## [WHAT IS BEING ASKED]
Your answer should be only the lines below from the one with "Task: Solo the MIDI 01 track" to the one with "Open Google Lens", repeated exactly, ends included.

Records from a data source
+ + +

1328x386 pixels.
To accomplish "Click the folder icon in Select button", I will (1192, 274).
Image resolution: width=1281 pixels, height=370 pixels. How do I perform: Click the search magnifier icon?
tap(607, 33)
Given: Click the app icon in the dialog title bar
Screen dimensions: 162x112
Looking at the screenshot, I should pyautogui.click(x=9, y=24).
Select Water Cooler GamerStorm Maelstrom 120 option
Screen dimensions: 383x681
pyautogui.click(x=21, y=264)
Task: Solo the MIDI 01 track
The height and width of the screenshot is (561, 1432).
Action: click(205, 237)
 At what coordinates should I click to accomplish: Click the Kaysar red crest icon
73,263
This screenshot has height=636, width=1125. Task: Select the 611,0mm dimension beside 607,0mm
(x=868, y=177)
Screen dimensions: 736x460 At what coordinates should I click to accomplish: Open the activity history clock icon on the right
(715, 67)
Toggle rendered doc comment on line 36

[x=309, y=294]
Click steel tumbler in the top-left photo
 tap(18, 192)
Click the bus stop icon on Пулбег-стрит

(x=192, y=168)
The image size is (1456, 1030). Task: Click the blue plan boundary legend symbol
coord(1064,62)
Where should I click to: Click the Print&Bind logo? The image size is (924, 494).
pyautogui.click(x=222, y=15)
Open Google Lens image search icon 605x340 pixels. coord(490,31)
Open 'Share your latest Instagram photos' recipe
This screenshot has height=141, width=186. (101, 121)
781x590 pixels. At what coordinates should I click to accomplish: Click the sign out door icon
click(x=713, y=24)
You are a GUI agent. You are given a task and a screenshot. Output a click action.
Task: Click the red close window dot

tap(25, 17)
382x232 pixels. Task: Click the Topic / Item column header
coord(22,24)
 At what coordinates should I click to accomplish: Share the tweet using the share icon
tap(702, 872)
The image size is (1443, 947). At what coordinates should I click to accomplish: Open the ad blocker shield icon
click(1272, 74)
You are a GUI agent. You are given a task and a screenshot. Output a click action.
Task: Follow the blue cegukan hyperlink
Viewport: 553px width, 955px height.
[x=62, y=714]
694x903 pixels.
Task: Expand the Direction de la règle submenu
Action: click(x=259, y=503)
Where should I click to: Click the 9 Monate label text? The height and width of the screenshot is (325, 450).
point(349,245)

+ + +

## [REPLY TO THE EXERCISE]
Task: Solo the MIDI 01 track
The height and width of the screenshot is (561, 1432).
Action: click(205, 237)
 At what coordinates should I click to accomplish: Click the Kaysar red crest icon
73,263
This screenshot has height=636, width=1125. Task: Select the 611,0mm dimension beside 607,0mm
(x=868, y=177)
Screen dimensions: 736x460 At what coordinates should I click to accomplish: Open the activity history clock icon on the right
(715, 67)
Toggle rendered doc comment on line 36

[x=309, y=294]
Click steel tumbler in the top-left photo
 tap(18, 192)
Click the bus stop icon on Пулбег-стрит

(x=192, y=168)
The image size is (1456, 1030). Task: Click the blue plan boundary legend symbol
coord(1064,62)
Where should I click to: Click the Print&Bind logo? The image size is (924, 494).
pyautogui.click(x=222, y=15)
Open Google Lens image search icon 605x340 pixels. coord(490,31)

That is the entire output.